▶ **SELECTED PASSAGE**
↓

If companies tried to bring it to market for the first time today, however, U.S. regulators would almost certainly forbid it. More than 200 health conditions—from cancer to dementia to cirrhosis— are linked to alcohol; it contributes to 3 million deaths globally each year, many via auto accidents and suicides; and in the U.S. alone, more than 14 million people struggle with alcohol-use disorder. It’s dangerous stuff, even though billions of people ingest it with hardly a second thought.
But what if you could get the buzz of a good drink without the buzz-killing side effects? That’s the marketing hype bubbling up from startups around the world making beverages that promise to make you feel tipsy using the magic of plant extracts, not alcohol. These companies claim that after a botanical beverage, you’ll feel more sociable and relaxed without getting drunk, eliminating the hangover (and bad decisions) that sometimes follow a boozy night.
One such startup, the U.K.-based GABA Labs, launched its first product, an “active botanical spirit” called Sentia, earlier this year in Europe. Sentia is made from plant extracts that can mimic the effects of alcohol, and is meant to top out around the feeling of having a glass or two of wine. But its founders want to go even further: They have also created a (not-yet-for-sale) synthetic alcohol molecule that they say can be used to create dupes of any booze on the market, from beer to rum to champagne. The company’s founders don’t yet have enough evidence to legally make claims about their products’ health effects, but the implication is clear: synthetic alcohol could capture the good parts of drinking while ditching the death and disease associated with it.
But experts aren’t convinced. Things that sound too good to be true usually are, says Dr. Anna Lembke, medical director of addiction medicine at Stanford University School of Medicine and author of Dopamine Nation. “There’s always the promise of some new molecule that’s going to do exactly what the old molecule did but not have the harmful effects,” she says. “Every single time, that has not panned out.” Heroin, for example, was intended to be a safer form of morphine. E-cigarettes were pitched as a less dangerous way to smoke. Neither has worked out as planned.
Can alcohol really be faked in a healthy way, or would a synthetic version introduce new risks? Is it possible to create a product that imitates alcohol without introducing the possibility of addiction or dependence? And could fake alcohol make people already struggling with alcohol-use disorder more likely to relapse? “Given the significant harms caused when alcohol is misused, this is an interesting approach,” says Patricia Powell, deputy director of the U.S. National Institute on Alcohol Abuse and Alcoholism (NIAAA). “However, it raises a series of questions that we don’t have the answers to yet.”

↑

▶ **EXTRACTED ENTRIES**

↓

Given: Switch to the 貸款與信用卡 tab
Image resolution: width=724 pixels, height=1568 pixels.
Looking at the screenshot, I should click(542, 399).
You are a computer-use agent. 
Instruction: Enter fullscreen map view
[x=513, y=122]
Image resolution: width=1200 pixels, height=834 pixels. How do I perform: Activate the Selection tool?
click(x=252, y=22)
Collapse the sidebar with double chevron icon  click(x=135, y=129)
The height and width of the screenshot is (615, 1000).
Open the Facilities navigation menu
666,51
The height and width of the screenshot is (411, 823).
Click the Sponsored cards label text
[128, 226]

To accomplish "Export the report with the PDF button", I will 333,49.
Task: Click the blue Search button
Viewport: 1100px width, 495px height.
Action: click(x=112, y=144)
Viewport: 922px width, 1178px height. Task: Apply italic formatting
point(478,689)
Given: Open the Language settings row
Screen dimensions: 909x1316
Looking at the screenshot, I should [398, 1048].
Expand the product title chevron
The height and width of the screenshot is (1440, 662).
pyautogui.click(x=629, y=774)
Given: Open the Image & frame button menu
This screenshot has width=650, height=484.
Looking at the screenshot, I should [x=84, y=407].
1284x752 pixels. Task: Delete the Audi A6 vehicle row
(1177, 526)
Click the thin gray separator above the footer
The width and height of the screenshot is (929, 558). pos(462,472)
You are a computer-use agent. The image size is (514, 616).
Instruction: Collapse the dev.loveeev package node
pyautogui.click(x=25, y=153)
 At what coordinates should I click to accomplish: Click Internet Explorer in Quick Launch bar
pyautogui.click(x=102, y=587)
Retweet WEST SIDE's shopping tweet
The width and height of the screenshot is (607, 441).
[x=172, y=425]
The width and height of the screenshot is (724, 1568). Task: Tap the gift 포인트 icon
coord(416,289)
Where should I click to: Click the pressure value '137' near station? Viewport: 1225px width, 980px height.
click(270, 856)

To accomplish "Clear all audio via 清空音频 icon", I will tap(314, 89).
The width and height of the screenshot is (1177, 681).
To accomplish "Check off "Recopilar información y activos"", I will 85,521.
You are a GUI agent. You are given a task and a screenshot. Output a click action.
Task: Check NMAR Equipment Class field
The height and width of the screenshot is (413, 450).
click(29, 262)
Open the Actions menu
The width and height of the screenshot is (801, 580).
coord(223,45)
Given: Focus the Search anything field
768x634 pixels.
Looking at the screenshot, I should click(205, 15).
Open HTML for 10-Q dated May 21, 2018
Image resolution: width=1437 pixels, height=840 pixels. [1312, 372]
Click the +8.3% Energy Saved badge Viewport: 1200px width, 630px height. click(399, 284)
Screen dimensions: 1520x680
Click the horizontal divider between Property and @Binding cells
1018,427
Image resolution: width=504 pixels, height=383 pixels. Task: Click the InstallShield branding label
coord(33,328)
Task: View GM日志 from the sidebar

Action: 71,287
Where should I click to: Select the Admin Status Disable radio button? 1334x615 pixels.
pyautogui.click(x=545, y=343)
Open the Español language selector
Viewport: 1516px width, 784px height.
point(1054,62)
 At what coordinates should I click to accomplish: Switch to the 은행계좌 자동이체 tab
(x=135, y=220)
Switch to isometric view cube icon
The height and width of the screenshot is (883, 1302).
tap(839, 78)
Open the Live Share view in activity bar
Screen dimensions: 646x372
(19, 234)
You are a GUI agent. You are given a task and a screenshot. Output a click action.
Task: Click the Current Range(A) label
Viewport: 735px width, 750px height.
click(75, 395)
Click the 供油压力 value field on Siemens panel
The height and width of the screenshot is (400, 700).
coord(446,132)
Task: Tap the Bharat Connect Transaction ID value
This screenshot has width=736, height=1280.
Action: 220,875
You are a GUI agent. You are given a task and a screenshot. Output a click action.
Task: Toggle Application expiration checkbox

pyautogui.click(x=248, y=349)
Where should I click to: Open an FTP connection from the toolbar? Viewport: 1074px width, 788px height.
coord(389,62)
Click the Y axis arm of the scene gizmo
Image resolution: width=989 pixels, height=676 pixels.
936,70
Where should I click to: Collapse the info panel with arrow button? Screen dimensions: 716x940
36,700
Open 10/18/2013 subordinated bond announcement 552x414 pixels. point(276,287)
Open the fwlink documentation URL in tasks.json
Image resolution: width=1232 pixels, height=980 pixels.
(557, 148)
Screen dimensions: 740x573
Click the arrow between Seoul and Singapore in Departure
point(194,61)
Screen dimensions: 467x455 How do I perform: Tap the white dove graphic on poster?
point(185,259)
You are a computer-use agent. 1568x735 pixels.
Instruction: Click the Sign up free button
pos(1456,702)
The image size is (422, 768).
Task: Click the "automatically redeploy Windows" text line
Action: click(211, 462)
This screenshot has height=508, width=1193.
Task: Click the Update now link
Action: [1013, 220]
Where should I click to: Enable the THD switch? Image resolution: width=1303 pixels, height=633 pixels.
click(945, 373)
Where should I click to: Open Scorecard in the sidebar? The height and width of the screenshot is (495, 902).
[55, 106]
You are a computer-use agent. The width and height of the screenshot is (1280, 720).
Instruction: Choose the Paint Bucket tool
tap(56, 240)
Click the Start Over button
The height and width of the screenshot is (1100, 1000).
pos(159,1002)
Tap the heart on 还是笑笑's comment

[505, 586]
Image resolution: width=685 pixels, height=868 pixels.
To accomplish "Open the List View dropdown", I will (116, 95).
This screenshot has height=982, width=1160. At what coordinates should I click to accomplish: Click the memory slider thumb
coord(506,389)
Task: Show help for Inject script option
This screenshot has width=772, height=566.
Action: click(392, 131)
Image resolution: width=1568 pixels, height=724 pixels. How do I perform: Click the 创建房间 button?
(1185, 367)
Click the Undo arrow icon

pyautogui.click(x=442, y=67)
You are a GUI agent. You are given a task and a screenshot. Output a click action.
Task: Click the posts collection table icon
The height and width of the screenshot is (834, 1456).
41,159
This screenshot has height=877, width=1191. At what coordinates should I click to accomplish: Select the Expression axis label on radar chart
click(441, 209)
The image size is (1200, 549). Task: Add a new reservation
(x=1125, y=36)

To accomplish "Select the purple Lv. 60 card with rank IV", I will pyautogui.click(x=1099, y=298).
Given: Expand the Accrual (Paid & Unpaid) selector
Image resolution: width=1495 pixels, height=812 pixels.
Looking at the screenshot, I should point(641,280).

↑

▶ **TASKS TO CARRY OUT**
- a) In the passage on synthetic alcohol, what first product did GABA Labs launch?
- b) Copy the passage on synthetic alcohol word for word from "But experts aren’t" to "out as planned.".

▶ **YOUR WRITTEN ANSWERS**
- a) Sentia, an "active botanical spirit"

- b)
But experts aren’t convinced. Things that sound too good to be true usually are, says Dr. Anna Lembke, medical director of addiction medicine at Stanford University School of Medicine and author of Dopamine Nation. “There’s always the promise of some new molecule that’s going to do exactly what the old molecule did but not have the harmful effects,” she says. “Every single time, that has not panned out.” Heroin, for example, was intended to be a safer form of morphine. E-cigarettes were pitched as a less dangerous way to smoke. Neither has worked out as planned.